Its cost has risen dramatically, as Democratic leaders tacked on billions in additional dollars for purposes ranging from improving health care for wounded soldiers, to homeland security and other domestic needs such as hurricane relief.
Totaling $124 billion, $21 billion more than the president asked for, the bill contains money for Iraqi security forces, general funding for the war on terrorism, and $1.3 billion for military and development needs in Afghanistan.
Also included is $100 million in security assistance funds for Jordan, and $40 million for Liberia.
House majority leader Steny Hoyer addressed reporters on the eve of the debate. "This Congress for the first time in four years, will have the opportunity to change America's course in Iraq, not to impinge upon the commander, General Petraeus, or any of his people on the ground in how they tactically or strategically respond to threats or to accomplish the mission that has been set for them. This does not undermine that in any way," he said.

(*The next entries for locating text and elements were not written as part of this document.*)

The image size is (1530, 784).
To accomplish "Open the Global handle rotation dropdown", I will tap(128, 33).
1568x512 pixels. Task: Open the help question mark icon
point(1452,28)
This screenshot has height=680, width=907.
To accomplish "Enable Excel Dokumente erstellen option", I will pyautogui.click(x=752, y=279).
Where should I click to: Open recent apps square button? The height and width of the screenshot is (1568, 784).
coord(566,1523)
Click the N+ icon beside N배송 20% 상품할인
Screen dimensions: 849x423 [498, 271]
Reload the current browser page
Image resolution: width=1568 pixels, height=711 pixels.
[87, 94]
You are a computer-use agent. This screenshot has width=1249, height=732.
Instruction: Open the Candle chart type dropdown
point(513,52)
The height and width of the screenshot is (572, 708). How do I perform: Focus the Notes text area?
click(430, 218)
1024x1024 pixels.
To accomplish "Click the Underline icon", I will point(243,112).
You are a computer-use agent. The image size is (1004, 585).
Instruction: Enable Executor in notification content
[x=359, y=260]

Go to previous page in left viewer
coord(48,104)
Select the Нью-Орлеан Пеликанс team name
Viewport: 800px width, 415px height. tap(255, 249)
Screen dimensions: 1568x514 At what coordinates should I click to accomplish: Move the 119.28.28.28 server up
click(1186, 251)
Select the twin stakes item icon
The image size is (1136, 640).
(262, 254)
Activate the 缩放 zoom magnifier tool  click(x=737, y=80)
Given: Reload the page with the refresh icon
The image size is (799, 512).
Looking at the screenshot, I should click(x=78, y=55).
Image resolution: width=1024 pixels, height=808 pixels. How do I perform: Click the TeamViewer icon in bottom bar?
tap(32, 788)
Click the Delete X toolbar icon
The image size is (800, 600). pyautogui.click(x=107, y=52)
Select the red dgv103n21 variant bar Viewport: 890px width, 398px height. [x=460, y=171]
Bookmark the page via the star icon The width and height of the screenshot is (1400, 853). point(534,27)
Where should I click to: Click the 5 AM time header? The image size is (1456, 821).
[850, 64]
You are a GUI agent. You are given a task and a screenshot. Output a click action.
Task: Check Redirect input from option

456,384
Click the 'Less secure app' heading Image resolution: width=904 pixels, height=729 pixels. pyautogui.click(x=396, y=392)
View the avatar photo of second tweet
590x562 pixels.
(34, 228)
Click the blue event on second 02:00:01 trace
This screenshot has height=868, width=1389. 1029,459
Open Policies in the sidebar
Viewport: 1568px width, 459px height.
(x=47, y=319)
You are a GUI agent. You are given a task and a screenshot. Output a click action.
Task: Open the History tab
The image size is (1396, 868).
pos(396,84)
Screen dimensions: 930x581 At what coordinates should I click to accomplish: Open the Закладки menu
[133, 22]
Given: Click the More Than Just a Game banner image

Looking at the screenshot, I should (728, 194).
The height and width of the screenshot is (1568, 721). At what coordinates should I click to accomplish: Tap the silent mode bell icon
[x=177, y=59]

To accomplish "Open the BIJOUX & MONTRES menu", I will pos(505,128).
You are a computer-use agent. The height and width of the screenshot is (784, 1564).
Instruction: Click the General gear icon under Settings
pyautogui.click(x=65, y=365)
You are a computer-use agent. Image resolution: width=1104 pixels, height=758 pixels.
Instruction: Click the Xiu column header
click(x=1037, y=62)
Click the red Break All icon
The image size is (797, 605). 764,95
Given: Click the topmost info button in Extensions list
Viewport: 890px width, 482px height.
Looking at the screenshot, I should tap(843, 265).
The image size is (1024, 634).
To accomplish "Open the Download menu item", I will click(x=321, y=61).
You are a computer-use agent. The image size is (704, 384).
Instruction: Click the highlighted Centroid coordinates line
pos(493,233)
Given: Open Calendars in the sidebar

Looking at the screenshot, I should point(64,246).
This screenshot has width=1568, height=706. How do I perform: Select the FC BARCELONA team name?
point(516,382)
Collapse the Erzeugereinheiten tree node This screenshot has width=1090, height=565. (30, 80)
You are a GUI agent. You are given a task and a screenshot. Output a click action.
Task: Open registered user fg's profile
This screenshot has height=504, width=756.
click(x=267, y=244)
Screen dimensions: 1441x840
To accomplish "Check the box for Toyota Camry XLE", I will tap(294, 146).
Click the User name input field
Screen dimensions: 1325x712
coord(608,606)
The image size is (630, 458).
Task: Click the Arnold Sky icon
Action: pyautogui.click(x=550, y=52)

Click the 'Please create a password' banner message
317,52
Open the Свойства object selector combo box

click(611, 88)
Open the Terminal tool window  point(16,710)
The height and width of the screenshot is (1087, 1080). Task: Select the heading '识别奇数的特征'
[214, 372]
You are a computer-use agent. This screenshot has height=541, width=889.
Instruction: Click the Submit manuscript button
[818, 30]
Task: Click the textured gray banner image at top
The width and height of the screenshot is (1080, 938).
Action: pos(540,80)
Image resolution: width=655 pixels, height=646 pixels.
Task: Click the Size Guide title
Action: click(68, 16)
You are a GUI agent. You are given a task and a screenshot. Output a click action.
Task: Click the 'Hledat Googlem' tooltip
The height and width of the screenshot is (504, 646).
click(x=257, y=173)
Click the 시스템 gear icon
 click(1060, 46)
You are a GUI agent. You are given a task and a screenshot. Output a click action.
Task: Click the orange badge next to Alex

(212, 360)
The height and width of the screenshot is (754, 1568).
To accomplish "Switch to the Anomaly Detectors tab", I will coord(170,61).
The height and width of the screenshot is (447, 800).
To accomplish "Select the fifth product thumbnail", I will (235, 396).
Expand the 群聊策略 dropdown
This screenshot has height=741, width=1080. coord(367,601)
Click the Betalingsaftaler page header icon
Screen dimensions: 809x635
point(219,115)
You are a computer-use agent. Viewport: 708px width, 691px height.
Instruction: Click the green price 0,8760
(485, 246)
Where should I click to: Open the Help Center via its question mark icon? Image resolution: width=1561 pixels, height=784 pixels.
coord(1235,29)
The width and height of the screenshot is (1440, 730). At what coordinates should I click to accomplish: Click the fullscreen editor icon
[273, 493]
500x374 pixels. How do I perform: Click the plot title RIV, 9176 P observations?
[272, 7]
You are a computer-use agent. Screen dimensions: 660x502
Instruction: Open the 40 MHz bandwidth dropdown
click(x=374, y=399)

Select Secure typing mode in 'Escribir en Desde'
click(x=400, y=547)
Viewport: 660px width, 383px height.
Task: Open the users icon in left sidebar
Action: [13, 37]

Controversial provisions involve an effort to tie funding to troop readiness requirements, and restrictions on the duration of military deployments.
In essence, these would put the president on the spot by requiring him to submit reports to Congress if he decides to send military units to Iraq that are not fully trained or equipped.
Democrats say requirements that troops be "fully mission capable" are already part of defense department policy, asserting they are merely trying to force adherence to existing guidelines.
On the House floor, Republicans will strongly oppose this, as they have for weeks calling it an effort to micro-manage military commanders.
Republicans accuse Democrats of ignoring what they say are signs President Bush's troop surge in Iraq has yielded results.
Georgia Republican Tom Price says Democrats are only hastening a U.S. defeat in Iraq. "This Iraq supplemental bill is just one more step in what has become a long list of unprecedented attempts by this majority to accept defeat at any cost," he said.
Democrat Carol Shea Porter has a different view. "Supporting our troops means getting them out of a civil war," she said.
President Bush would also be required to certify that Iraqi leaders are making what it calls meaningful and substantial progress meeting political and military benchmarks, including disarming militias, and a plan to equitably share oil revenues.
As the House debate gets under way, the Senate Appropriations Committee will meet to approve a draft of a similar version containing just under three billion dollars less than the other chamber.
That measure would require the president to begin pulling U.S. troops out of Iraq within four months of passage, and sets a non-binding goal of ending U.S. combat operations in Iraq by March of 2008.
A resolution containing similar language, brought to a vote by Senate Democrats last week, was narrowly rejected 50 to 48.